I had a blog on Gatsby for two years while not working actively on content. Yet recently, I got back to consistent content creation and wanted to bring the UX/UI of the blog to the next stage. Yet I wasn't sure continuing with Gatsby would work long term. Its plugins always had troubles, and the GraphQL setup didn't feel intuitive.

Yet my blog had more than one hundred posts, and I wanted to test it on something smaller. Luckily I had another gatsby website - booksconcepts.com with highlights from nonfictional books bringing around 6 thousand monthly visitors from Google.

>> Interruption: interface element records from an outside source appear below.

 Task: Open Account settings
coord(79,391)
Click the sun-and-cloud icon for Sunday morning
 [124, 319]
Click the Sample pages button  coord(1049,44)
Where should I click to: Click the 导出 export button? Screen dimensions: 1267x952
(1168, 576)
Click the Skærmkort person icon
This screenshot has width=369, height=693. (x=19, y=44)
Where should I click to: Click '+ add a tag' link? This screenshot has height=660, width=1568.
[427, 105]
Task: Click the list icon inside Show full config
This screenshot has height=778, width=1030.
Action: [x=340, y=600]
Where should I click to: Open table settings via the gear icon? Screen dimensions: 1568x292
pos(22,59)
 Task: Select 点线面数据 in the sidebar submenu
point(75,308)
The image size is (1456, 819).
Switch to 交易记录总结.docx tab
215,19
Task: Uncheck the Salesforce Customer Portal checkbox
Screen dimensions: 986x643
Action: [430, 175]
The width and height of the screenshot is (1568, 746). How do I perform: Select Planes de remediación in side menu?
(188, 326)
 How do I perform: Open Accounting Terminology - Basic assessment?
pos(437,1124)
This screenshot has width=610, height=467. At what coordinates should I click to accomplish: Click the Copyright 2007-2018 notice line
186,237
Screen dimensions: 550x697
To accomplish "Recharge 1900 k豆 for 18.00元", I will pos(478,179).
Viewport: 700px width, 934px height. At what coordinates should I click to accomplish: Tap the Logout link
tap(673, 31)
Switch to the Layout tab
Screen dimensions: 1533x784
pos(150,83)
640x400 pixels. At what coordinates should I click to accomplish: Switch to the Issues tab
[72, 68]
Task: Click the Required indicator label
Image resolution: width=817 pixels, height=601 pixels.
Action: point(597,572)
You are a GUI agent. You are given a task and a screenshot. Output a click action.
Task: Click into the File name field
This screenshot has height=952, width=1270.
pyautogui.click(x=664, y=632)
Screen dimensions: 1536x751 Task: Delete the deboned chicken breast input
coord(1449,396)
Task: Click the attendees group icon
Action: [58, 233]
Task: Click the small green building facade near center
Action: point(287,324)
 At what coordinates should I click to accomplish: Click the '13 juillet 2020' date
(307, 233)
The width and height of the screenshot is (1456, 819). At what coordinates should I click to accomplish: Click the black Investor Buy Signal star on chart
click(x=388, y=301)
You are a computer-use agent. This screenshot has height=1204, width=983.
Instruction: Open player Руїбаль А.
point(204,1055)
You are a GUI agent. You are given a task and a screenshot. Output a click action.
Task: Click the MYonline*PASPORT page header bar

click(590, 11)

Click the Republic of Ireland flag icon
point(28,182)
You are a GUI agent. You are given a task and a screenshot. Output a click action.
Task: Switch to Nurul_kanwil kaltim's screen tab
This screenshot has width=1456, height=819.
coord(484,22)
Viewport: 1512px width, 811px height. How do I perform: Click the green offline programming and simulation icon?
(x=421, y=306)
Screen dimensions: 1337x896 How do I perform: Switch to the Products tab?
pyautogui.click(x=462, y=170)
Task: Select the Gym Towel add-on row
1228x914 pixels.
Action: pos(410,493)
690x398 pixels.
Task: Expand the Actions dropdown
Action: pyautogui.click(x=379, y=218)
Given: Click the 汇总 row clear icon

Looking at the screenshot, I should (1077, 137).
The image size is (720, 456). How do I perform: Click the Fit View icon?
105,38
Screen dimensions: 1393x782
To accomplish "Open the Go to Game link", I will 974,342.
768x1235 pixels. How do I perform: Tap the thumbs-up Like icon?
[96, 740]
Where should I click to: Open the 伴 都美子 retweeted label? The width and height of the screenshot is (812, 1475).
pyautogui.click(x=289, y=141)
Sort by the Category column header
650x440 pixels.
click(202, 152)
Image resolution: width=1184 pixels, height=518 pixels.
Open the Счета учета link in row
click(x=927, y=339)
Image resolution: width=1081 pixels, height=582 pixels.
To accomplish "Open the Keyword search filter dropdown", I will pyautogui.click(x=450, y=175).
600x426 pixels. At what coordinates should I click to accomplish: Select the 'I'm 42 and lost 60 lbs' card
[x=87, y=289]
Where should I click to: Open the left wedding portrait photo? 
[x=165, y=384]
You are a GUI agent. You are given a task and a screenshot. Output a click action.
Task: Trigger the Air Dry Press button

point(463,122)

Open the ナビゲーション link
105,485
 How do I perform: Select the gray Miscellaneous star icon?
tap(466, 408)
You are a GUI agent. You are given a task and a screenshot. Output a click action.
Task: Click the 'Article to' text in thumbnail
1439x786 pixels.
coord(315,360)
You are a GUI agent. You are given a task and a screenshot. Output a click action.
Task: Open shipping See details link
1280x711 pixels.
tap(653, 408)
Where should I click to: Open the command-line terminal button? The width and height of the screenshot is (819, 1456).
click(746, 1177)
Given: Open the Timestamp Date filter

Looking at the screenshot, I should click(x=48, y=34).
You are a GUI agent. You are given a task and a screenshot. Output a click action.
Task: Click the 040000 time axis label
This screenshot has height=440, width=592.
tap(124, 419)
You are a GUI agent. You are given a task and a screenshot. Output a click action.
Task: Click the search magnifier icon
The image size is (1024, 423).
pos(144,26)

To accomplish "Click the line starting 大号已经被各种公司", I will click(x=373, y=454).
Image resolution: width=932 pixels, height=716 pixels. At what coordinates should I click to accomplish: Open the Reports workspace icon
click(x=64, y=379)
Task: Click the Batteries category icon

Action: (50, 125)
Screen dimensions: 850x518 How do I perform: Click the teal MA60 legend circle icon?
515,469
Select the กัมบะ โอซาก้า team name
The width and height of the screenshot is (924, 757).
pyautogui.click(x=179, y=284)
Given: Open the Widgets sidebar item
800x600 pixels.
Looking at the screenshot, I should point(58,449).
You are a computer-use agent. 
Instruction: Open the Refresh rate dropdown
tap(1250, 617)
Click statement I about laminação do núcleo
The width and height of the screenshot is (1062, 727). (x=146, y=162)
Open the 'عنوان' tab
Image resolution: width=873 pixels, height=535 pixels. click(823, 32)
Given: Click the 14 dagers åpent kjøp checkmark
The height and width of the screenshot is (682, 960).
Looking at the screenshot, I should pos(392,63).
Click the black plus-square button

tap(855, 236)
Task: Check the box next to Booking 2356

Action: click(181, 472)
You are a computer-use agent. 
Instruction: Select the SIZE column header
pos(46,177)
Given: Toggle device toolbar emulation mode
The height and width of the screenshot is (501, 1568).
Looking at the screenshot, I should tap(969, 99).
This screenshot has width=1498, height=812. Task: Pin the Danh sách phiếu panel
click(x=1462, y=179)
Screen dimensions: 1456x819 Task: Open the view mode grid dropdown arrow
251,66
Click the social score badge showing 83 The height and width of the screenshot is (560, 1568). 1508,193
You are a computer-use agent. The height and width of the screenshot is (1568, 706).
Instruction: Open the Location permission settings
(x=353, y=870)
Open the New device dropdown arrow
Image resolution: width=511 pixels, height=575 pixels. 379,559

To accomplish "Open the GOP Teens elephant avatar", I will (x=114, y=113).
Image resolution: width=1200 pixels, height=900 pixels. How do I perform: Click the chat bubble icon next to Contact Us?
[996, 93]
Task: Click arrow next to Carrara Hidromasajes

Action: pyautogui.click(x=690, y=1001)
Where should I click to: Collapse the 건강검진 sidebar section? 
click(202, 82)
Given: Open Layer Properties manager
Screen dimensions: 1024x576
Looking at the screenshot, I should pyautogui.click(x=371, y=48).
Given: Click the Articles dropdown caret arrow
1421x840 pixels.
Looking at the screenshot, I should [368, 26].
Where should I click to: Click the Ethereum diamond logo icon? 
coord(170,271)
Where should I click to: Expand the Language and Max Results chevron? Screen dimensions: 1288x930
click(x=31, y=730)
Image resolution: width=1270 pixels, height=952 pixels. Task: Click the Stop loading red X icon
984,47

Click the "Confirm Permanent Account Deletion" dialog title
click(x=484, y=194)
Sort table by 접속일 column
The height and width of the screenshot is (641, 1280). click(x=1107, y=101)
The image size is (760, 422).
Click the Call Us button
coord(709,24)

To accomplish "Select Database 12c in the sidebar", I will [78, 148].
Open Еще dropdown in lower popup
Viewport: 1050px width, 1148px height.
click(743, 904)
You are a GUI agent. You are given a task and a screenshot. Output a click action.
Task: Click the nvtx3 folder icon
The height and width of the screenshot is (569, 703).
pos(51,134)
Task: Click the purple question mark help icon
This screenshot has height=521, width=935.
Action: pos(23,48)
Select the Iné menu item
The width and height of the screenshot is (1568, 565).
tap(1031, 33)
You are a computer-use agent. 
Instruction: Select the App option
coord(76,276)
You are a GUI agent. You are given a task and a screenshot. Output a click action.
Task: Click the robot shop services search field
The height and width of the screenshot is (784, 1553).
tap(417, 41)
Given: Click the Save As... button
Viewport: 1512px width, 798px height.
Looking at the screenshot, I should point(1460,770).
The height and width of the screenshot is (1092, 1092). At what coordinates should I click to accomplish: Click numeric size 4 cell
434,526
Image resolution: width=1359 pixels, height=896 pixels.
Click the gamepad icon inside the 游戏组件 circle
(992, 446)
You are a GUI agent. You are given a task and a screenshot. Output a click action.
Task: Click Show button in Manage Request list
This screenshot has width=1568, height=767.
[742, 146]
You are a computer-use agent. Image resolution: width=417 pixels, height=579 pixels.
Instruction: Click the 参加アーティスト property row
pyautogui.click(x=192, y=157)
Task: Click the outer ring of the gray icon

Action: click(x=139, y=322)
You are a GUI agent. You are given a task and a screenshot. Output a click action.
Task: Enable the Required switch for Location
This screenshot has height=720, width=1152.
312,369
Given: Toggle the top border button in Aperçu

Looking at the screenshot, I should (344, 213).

The main difference between NextJS and Gatsby is the data layer. NextJS allows you to do it any way you like through either getStaticProps or getServerSideProps, while Gatsby makes you use a GrahQL layer. To move markdown files, I had to write a few small functions that read files from a local folder and convert them to the Book format. We don't need plugins to parse markdown files - it's enough to use a single function. The only time-consuming part of migrating to NextJS was image optimization. Gatsby does this at the build time, while NextJS requires a server. I solved it well enough with a bash script and a few React components, which you can learn about in the video in the description.

Migrating BooksConcepts was a minor success, but as I headed toward radzion.com's blog, I reasoned it would take too much time to make it worth it. NextJS doesn't allow storing images outside the public folder, while my current setup keeps markdown and image files together. So I would need to write a sophisticated migration script or do it manually. In the end, I decided to upgrade the UX/UI of the current website and decouple Gatsby and the representation lawyer as much as possible.